ORIGINALZITATE AUS DER ENTSCHEIDUNG

„Das Bundesverwaltungsgericht folgt insoweit der Argumentation der Beschwerdeführerin, wonach die Deckelung auf einen bestimmten Prozentsatz des täglichen Nettoeinkommens nur einmal und zwar erst nach Ermittlung des Gesamtanspruchs der Notstandshilfe vorzunehmen ist. Auf die Höhe des allenfalls gebührenden Ergänzungsbetrages wirkt sich § 21 Abs. 5 AlVG hingegen nicht aus. Zwar verweist auch § 21 Abs. 4 AlVG auf ‚die Obergrenzen gemäß Abs. 5‘. Dies ist jedoch nach Auffassung des erkennenden Senates lediglich als Hinweis darauf zu verstehen, dass auch im Falle der Anhebung des (unter dem Ausgleichszulagenrichtsatz liegenden) Grundbetrages auf den täglichen Ausgleichszulagenrichtsatz für Alleinstehende in Form eines Ergänzungsbetrages dennoch eine absolute Beschränkung des – aus Grundbetrag, Familienzuschlägen und allfälligem Ergänzungsbetrag bestehenden – Arbeitslosengeldes auf 80 vH des früheren Nettoeinkommens (für Personen mit Sorgepflichten) bzw. auf 60 vH des früheren Nettoeinkommens (für Personen ohne Sorgepflichten) besteht. Eine Anordnung, wie sich der Ergänzungsbetrag errechnet, wird dadurch hingegen nicht getroffen.

Auch im Falle der Notstandshilfe kommen somit die Deckelungsbestimmungen des § 21 Abs. 5 AlVG erst nach Ermittlung des Ausmaßes der täglichen Notstandshilfe gemäß § 36 Abs. 1 Z 1 AlVG, wobei der Ergänzungsbetrag in Höhe der Differenz zwischen Grundbetrag und Ausgleichszulagenrichtsatz heranzuziehen ist, sowie Hinzurechnung gebührender Familienzuschläge zur Anwendung (arg.: ‚soweit dadurch die Obergrenze gemäß § 21 Abs. 5 nicht überschritten wird‘ im letzten Teilsatz des § 36 Abs. 1 AlVG). […]

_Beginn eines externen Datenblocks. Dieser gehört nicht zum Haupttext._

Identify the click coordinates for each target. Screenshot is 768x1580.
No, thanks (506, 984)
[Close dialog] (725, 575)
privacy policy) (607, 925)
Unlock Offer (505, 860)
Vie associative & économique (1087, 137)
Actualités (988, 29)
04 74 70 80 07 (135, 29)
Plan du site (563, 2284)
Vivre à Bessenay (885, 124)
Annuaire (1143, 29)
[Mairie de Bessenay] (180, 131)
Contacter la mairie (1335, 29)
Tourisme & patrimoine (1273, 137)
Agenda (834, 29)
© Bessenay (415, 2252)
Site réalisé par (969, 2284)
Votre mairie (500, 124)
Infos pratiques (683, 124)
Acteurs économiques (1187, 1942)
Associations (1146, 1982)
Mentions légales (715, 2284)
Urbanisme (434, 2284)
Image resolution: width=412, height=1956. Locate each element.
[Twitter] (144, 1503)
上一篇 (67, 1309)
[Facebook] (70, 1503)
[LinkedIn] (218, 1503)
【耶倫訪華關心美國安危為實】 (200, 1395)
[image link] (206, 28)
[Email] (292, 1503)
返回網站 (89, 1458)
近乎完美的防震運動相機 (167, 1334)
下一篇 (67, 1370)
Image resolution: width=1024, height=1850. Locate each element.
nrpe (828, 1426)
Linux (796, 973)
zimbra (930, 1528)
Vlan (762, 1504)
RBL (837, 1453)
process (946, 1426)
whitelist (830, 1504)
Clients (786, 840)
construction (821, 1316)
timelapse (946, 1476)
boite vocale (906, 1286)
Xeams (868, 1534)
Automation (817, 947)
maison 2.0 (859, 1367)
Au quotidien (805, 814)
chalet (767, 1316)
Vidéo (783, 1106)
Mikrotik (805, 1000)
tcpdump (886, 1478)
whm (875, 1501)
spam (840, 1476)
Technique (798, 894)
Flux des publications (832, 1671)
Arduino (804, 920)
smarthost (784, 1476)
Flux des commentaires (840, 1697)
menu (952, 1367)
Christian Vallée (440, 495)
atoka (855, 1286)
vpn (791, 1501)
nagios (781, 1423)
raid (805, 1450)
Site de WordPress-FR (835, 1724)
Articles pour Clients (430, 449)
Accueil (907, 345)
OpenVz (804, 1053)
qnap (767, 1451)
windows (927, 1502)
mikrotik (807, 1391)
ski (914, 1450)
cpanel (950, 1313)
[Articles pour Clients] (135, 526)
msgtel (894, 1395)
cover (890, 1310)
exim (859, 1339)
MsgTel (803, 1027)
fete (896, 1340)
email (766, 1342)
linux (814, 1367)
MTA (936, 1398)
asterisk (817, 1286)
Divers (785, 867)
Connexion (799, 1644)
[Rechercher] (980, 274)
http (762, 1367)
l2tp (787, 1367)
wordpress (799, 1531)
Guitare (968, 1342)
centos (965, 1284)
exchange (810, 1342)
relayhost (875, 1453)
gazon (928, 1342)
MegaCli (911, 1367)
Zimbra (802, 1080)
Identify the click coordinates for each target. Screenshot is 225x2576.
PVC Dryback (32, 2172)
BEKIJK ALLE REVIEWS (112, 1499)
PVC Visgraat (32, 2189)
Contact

Der Verwaltungsgerichtshof hat in seinem Erk vom 24.02.2016, Ro 2015/08/0028, mit näherer Begründung ausgeführt, dass der Ergänzungsbetrag iSd § 21 Abs. 4 AlVG in der Differenz zwischen dem Richtsatz und dem Grundbetrag besteht. Diesbezüglich nahm der Verwaltungsgerichtshof ausdrücklich Bezug auf § 36 Abs. 1 Z 1 AlVG und kam zu dem Ergebnis, dass dem Gesetz im Zweifel kein Regelungsinhalt zu unterstellen ist, der die Anordnung in § 36 Abs. 1 Z 1 AlVG ‚zuzüglich 95 vH des Ergänzungsbetrages‘ in Bezug auf Fallkonstellationen ins Leere gehen ließe, in denen sich – obwohl iSd § 36 Abs. 1 Z 1 AlVG der Grundbetrag den Richtsatz unterschreitet – gemäß § 21 Abs. 4 AlVG kein Ergänzungsbetrag errechnet. Nichts anderes kann im Beschwerdefall gelten. Das Bundesverwaltungsgericht geht davon aus, dass der Verwaltungsgerichtshof bei seinen Überlegungen zur Ermittlung des Ergänzungsbetrages iSd § 21 Abs. 4 AlVG die Gesetzessystematik als Ganzes im Auge hatte und auch angesichts der in § 21 Abs. 5 AlVG normierten Deckelungsbestimmungen keine andere Berechnungsmethode heranzöge als jene, die er bereits in seinem Erkenntnis vom 24.02.2016 vorgezeichnet hat.“

ERLÄUTERUNG

Das Erk des BVwG bestätigt, dass auch im Falle der Notstandshilfe somit die Deckelungsbestimmungen des § 21 Abs 5 AlVG erst nach Ermittlung des Ausmaßes der täglichen Notstandshilfe gem § 36 Abs 1 Z 1 AlVG heranzuziehen sind, sodass der Ergänzungsbetrag in Höhe der Differenz zwischen Grundbetrag und Ausgleichszulagenrichtsatz gebührt. Die derzeitige Verwaltungspraxis des AMS führt dazu, dass der zustehende Tagsatz zweimal „gedeckelt“ wird: einmal bei der Berechnung des Arbeitslosengeldes und einmal bei der Berechnung der darauf aufbauenden Notstandshilfe. Das BVwG hat mit dem Erk festgestellt, dass die vom AMS herangezogene Berechnungsmethode des Ergänzungsbetrages dem Gesetz und der ergangenen Judikatur des VwGH widerspricht. Das BVwG hat eine Revision für zulässig erklärt, da die Berechnung des Ergänzungsbetrages in ihrer Bedeutung über den Einzelfall hinausgeht und nicht eindeutig ist, ob die zugrundeliegenden Erwägungen des VwGH zur Ermittlung des Ergänzungsbetrages – wie vom Bundesverwaltungsgericht angenommen – auch im Anwendungsbereich des § 21 Abs 5 AlVG maßgeblich sind. Es wird daher abzuwarten sein, ob der VwGH den Ausführungen des BVwG folgt.